Serving Clovis, Portales and the Surrounding Communities
De Baca County residents could vote on whether to recall their sheriff if a group of county residents convinces a court to let it circulate a recall petition.
Sheriff Gary Graves said he believes he will not only serve out his term — which expires in 2006 — but be re-elected in that year.
The state constitution allows for the recall of elected county officials, but first a local district judge must rule that probable cause exists to show the official committed “malfeasance or misfeasance in office or violation of the oath of office.” Petitioners must then obtain signatures equal to one-third of the number of people voting in the last general election.
Last week, six area residents, calling themselves De Baca County Concerned Citizens, filed court documents accusing Graves of misconduct in office.
“He’s a real problem,” said Allen Sparks, who is one of the six. “We believe he’s committed malfeasance and misfeasance in office and he’s got to go. The charges that are in the petition are pretty serious charges and we’re pretty sure our lawyer can prove them true.”
Sparks and Graves said the petition accuses Graves of improperly using public money for his own private use; using the office of sheriff to threaten, harass, and intimidate county residents; violating the rights of those in the county jail; failing to maintain proper financial records; and misappropriating or failing to account for money and property entrusted to the sheriff’s office.
Graves agreed the charges are serious but said he’s not guilty.
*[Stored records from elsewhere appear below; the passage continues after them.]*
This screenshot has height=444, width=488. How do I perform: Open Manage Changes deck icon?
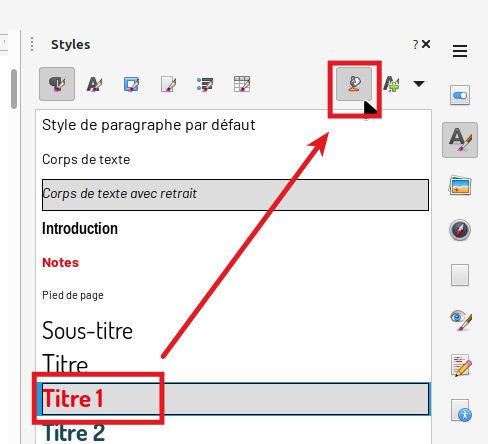[461, 365]
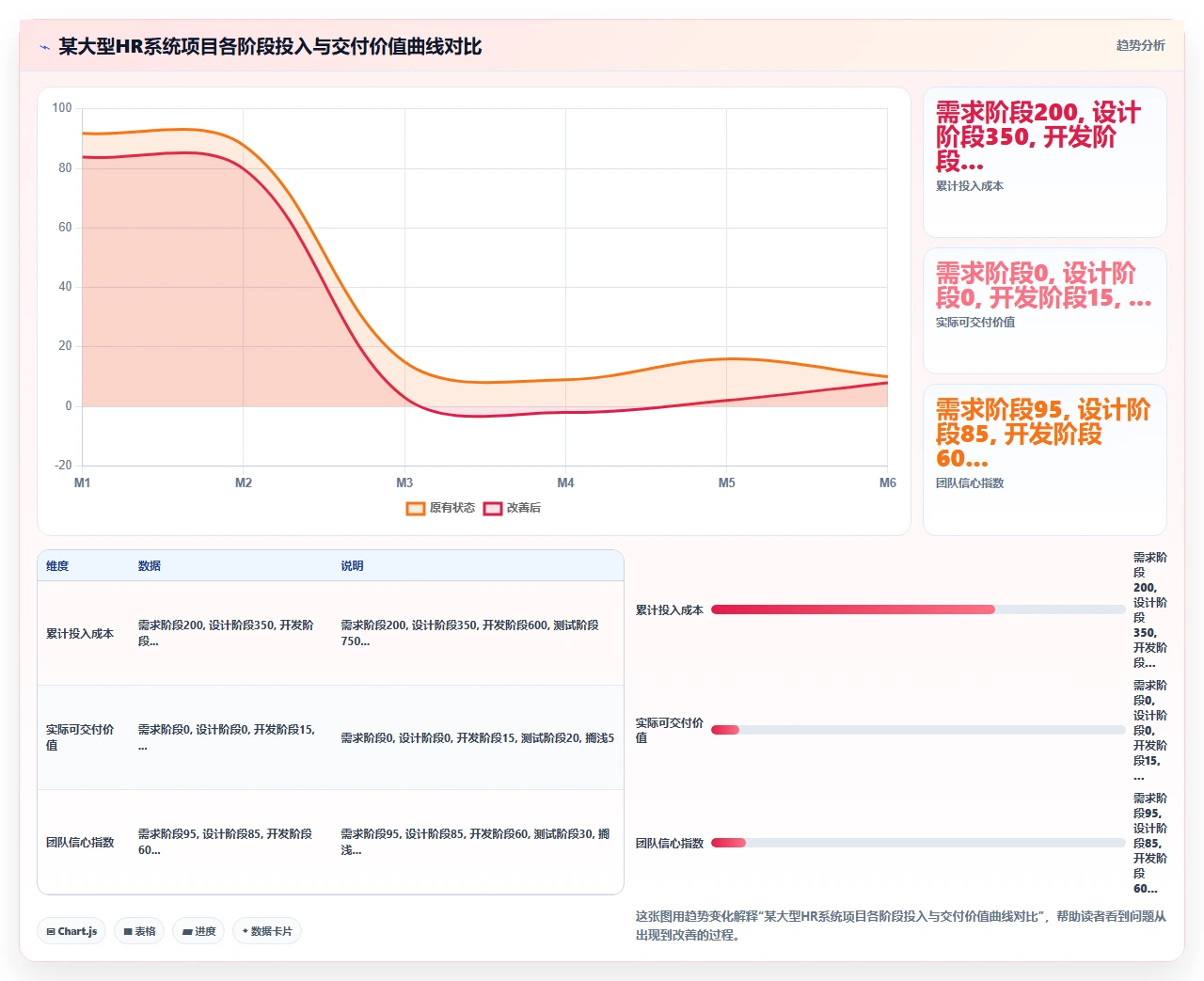Click the Chart.js tag chip
Screen dimensions: 1204x981
coord(72,931)
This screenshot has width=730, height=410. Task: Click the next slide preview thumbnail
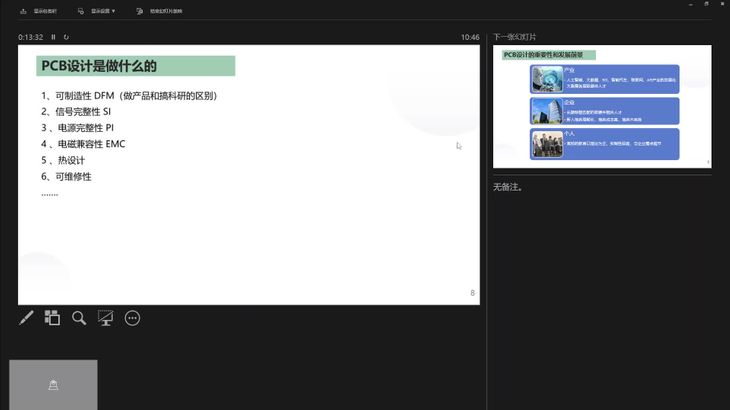pos(602,107)
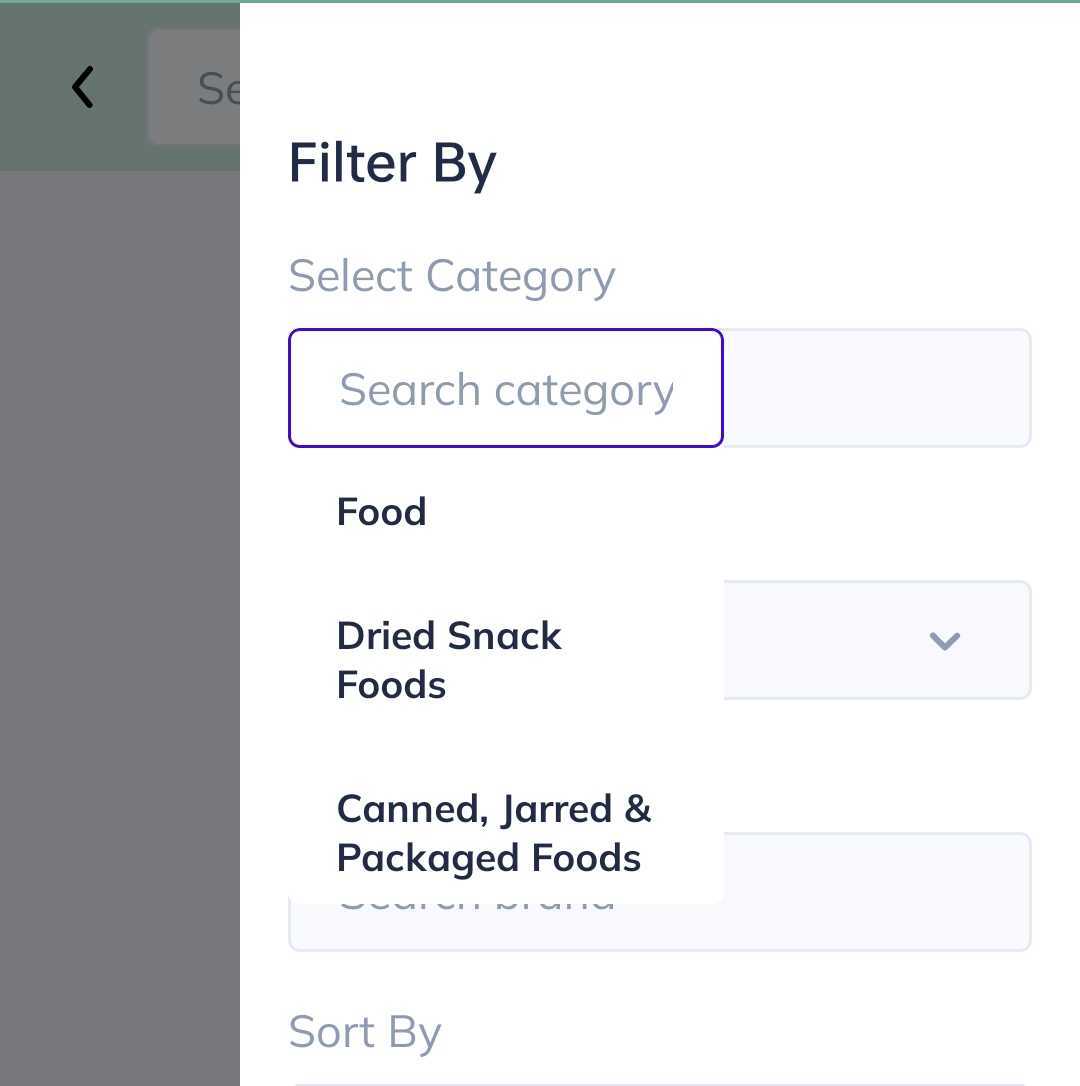
Task: Click the 'Filter By' heading
Action: point(392,163)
“I feel that it’s a few (people) that have gotten together and made a broad issue of charges and have not been specific,” Graves said. “We don’t even know the specifics of what they are coming after me on at this point. Basically we’re just going to go back, continue on, and I will continue to do the work of the sheriff as I have been doing.”
Graves said he’s retained Santa Fe ttorney Bill Robbins to represent him in the court case.
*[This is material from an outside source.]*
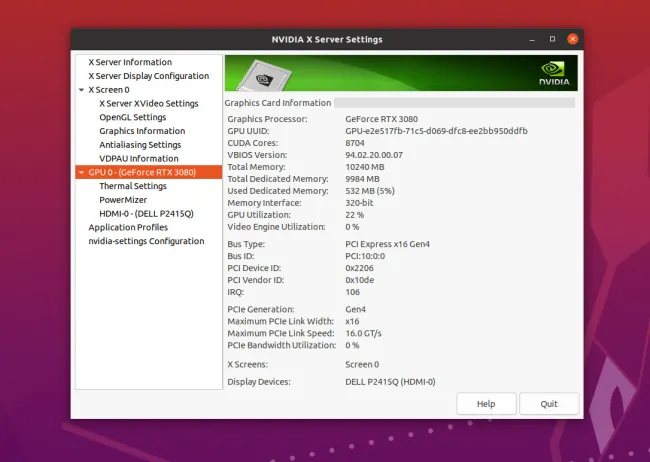Viewport: 650px width, 462px height.
Task: Select Application Profiles in sidebar
Action: click(x=128, y=227)
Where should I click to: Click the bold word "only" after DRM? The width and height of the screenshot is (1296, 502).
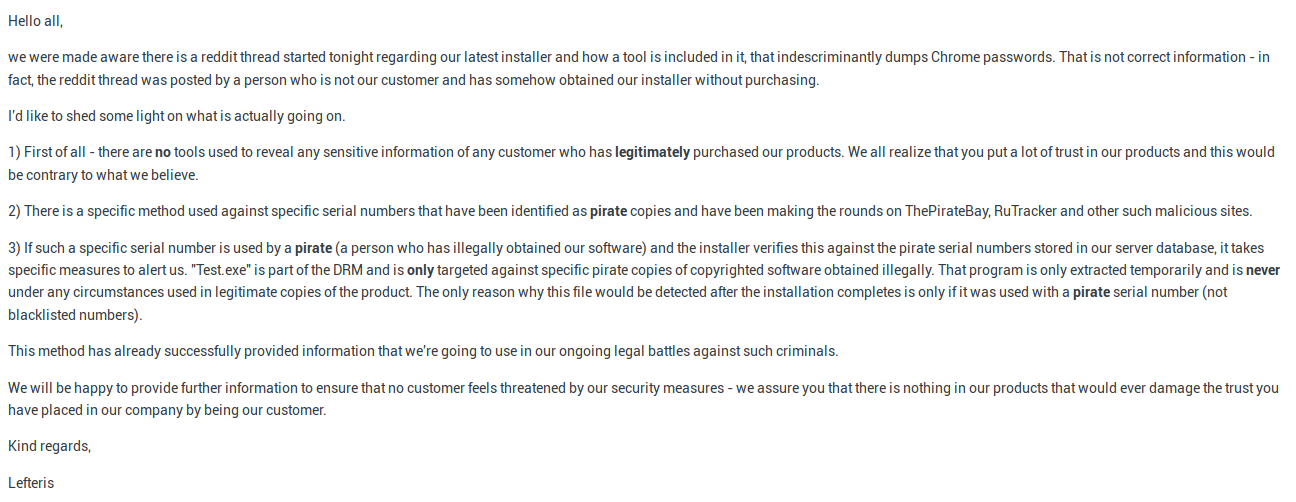[422, 270]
“I’m just being really cautious because I don’t want to air the court case in the media at this point,” Graves said.
Curry County Sheriff Roger Hatcher, who is president of the state sheriffs’ association, said he doesn’t believe Graves will be recalled.
“I feel very confident this is going to go nowhere,” Hatcher said. “The law is very specific as to how you can recall a county sheriff; it has to be for specific things and they did not make any specific allegations.”
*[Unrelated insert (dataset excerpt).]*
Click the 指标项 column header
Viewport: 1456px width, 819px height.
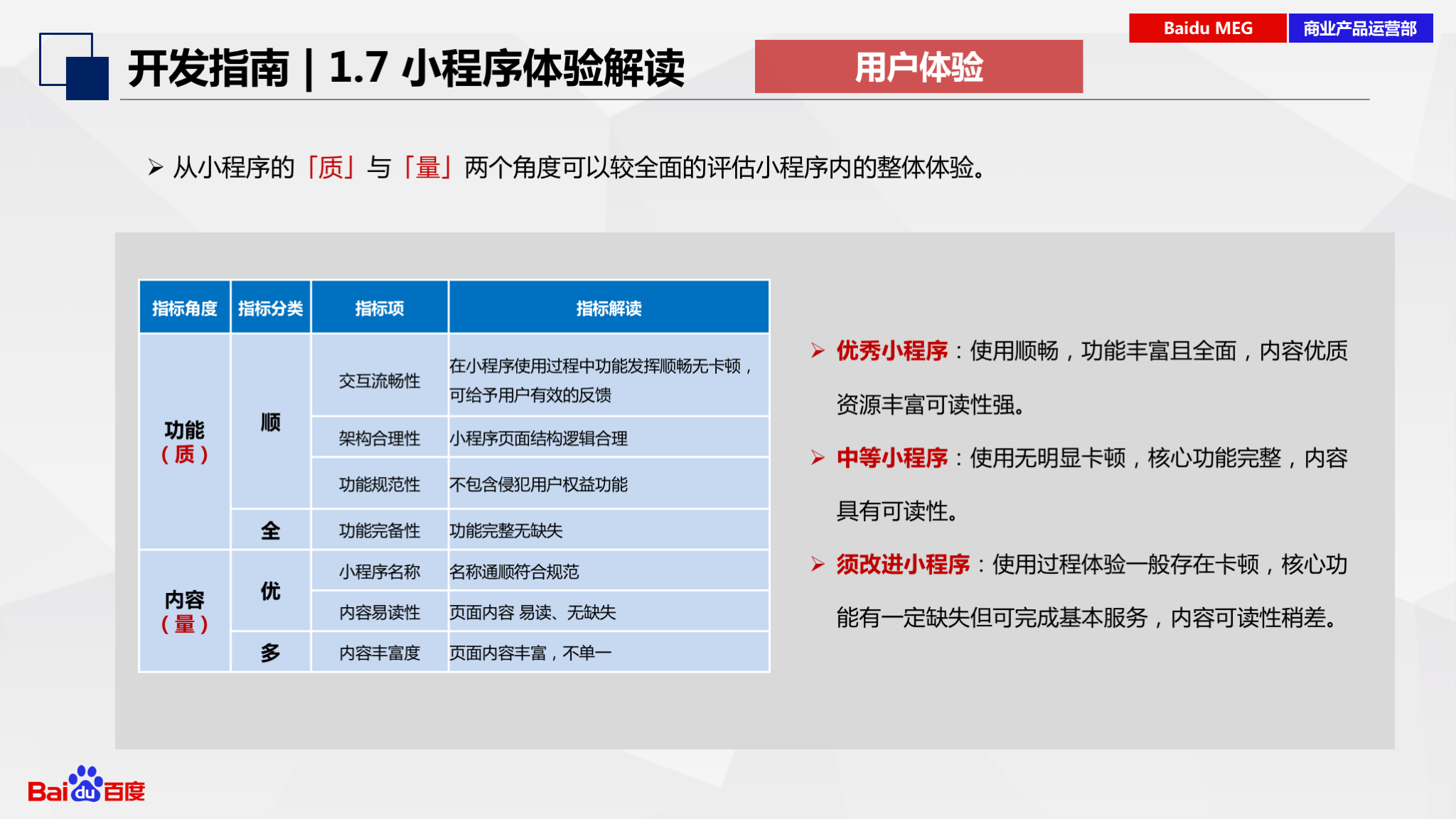(379, 308)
Sparks said he didn’t want to be specific outside the courtroom. Graves has until Oct. 14 to file a formal response to the petition at which time a date could be set for a hearing in De Baca County District Court.
However, Sparks said the citizens committee needed to act now rather than waiting for the 2006 election.
“You just can’t stand to wait that long,” Sparks said. “He broke up the joint powers agreement between the city (of Fort Sumner) and the county; he’s been in the De Baca County News essentially every week for two years now.”
Hatcher said what’s happening in De Baca County could affect every sheriff in the state’s 33 counties and said the court needs to examine the case carefully before setting a precedent.
“If they don’t have more information than what they’ve got now, which is absolutely nothing, every sheriff and every elected official has a concern because there is absolutely nothing to go on,” Hatcher said.
Graves is also involved in an ongoing legal battle to exhume what is claimed to be the body of Billy the Kid buried in Fort Sumner. But Sparks said that controversy has nothing to do with the recall attempt.
Graves isn’t so sure, and said he thinks some in the county continue to hold that case against him since it could dry up a major source of tourism revenue for Fort Sumner.